> _Problems_:
(1) According to the article on Gregg Wylde, how many league appearances and goals did he have for Rangers before moving to Bolton Wanderers?
(2) Continue the article on Gregg Wylde's career from its last sentence.

Football League World
·2 marzo 2025
Bolton Wanderers never saw what Plymouth Argyle did from ex-Rangers star

Football League World
·2 marzo 2025
Gregg Wylde's stint with the Trotters didn't go to plan, with the Pilgrims benefiting later in his career
When Rangers fell on hard times a little over a decade ago, there were a number of players who were looking to progress their careers away from the blue half of Glasgow.
While the Ibrox outfit were forced to start life back in the fourth tier of Scottish football, players young and old sought new opportunities away from the club, with Gregg Wylde one such example.
The Scot made the move to Bolton Wanderers just a week before his 21st birthday, with the Trotters picking up a player who had featured 38 times in the league and scored twice for his boyhood side before moving south of the border.
While expectations were high after the winger’s arrival, Wanderers never got to see him in competitive action as he departed for Aberdeen 15 months after he arrived, before he reared his head back in the EFL with Plymouth Argyle two years later.
With the club he loves on its knees, Wylde made the voluntary decision to depart Ibrox when times got tough in 2012, and thus help Rangers with their financial issues.
Compatriot Owen Coyle was only too happy to bring the forward to Bolton - who were fighting for their lives in the Premier League at the time - with his pedigree in the Scottish game seeing him catch the eye of a number of sides when he was set to leave Ibrox.

> _Records of locating words and elements_:
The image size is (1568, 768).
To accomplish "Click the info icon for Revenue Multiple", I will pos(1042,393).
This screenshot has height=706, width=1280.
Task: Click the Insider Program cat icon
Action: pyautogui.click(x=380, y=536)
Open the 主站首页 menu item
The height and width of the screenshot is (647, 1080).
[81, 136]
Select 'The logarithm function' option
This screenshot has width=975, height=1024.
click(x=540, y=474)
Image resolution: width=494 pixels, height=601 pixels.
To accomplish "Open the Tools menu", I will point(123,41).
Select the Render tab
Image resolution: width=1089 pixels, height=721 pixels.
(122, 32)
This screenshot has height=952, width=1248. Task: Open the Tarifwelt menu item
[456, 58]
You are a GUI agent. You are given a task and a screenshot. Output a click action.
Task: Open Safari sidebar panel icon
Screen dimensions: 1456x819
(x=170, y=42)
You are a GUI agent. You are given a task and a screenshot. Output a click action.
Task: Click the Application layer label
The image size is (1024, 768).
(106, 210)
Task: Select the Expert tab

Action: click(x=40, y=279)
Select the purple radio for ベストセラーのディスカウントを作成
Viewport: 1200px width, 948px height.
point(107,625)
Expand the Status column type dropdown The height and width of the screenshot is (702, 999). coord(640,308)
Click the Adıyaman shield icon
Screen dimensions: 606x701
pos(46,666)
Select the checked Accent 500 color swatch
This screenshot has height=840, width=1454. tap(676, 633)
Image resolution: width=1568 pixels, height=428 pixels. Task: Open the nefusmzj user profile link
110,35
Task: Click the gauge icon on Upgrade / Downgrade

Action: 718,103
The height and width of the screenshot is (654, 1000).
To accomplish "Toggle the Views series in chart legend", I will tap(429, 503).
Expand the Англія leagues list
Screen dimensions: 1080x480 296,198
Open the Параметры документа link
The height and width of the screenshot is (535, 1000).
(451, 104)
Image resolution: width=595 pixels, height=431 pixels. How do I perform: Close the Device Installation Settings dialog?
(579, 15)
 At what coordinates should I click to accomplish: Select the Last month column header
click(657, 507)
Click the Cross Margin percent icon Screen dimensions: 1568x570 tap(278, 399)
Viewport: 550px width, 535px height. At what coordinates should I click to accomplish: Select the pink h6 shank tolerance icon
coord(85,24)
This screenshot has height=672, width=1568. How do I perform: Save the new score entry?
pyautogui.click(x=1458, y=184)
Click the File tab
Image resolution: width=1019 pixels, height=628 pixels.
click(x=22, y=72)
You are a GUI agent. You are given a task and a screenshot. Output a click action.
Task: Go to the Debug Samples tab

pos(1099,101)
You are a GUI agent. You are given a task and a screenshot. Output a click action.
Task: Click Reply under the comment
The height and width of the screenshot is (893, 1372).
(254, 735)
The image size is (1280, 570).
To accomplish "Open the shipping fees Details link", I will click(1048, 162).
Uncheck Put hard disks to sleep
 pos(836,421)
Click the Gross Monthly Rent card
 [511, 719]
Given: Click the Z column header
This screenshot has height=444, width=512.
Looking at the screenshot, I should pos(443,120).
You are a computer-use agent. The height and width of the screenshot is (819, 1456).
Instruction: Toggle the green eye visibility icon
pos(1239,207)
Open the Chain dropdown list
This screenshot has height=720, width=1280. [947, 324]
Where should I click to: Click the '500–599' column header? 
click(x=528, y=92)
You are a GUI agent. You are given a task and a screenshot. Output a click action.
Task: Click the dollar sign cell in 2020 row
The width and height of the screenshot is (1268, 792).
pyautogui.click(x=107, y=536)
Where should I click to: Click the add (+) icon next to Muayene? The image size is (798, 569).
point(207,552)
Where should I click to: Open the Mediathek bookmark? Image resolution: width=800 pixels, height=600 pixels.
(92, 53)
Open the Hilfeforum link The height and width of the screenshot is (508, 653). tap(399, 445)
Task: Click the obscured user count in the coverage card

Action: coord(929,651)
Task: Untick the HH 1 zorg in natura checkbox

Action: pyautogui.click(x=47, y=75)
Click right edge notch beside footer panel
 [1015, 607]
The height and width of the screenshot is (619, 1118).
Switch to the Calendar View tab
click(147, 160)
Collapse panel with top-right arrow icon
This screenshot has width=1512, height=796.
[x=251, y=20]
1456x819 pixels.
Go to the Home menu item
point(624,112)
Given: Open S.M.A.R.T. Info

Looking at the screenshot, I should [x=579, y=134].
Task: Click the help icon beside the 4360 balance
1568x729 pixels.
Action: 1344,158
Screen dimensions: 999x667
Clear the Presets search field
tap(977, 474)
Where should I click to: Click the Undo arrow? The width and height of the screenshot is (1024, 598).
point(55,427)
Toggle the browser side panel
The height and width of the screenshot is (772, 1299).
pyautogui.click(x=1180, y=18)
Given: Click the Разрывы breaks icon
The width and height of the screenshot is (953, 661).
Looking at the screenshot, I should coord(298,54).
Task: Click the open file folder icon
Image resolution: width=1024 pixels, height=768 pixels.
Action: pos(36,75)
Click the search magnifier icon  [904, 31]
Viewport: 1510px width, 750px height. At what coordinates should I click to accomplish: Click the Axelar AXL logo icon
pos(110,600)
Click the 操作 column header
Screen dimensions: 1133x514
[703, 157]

> _Answers to the exercise_:
(1) He featured 38 times in the league and scored twice.

(2)
"To capture a player of Gregg Wylde's talent is a fantastic bit of business for the football club, especially given the interest that was shown in him by a number of other Premier League teams," Coyle said to The Guardian.
"He is young, quick and exciting, and has played at a very high level with Rangers, both domestically and in Europe."
Unfortunately, Wanderers fans never got the chance to see those talents in competitive action, with confirmation of Wylde’s transfer taking until the conclusion of the season to be confirmed, leaving a frustrated player waiting in the wings.
Even when he was permitted to play, Wylde had fallen down the pecking order and was instead loaned to Bury during the following campaign, with Aberdeen giving him a way out of the club when the summer came, with his move to England going disastrously wrong.
From Aberdeen to St Mirren, Wylde started rebuilding his career back in his homeland, before Derek Adams and Plymouth Argyle came calling in the summer of 2015, with the Greens looking to earn promotion from League Two.
The former Ross County boss was intent on bringing a number of stars from north of the border to Home Park, and Wylde settled in Devon alongside Graham Carey, who had also been drafted in from Adams’ former side.
Right from the off, the new arrivals looked to make tier mark, as Wylde scored the first goal of Argyle’s season with a well-taken volley at the far post against AFC Wimbledon, before Carey doubled the advantage from range in the second stanza.
That wouldn’t be the last time the Dons would make a newsworthy appearance in that season, but in the interim, Wylde was proving to be a step above in the fourth tier, with his pace down the flanks proving too hot to handle for many a League Two defender.
With another strike against Portsmouth at Home Park to his name, Wylde Thing was making Argyle’s heart sing, with the Greens keeping pace with the leading pack thanks to the attacking talent they had at their disposal.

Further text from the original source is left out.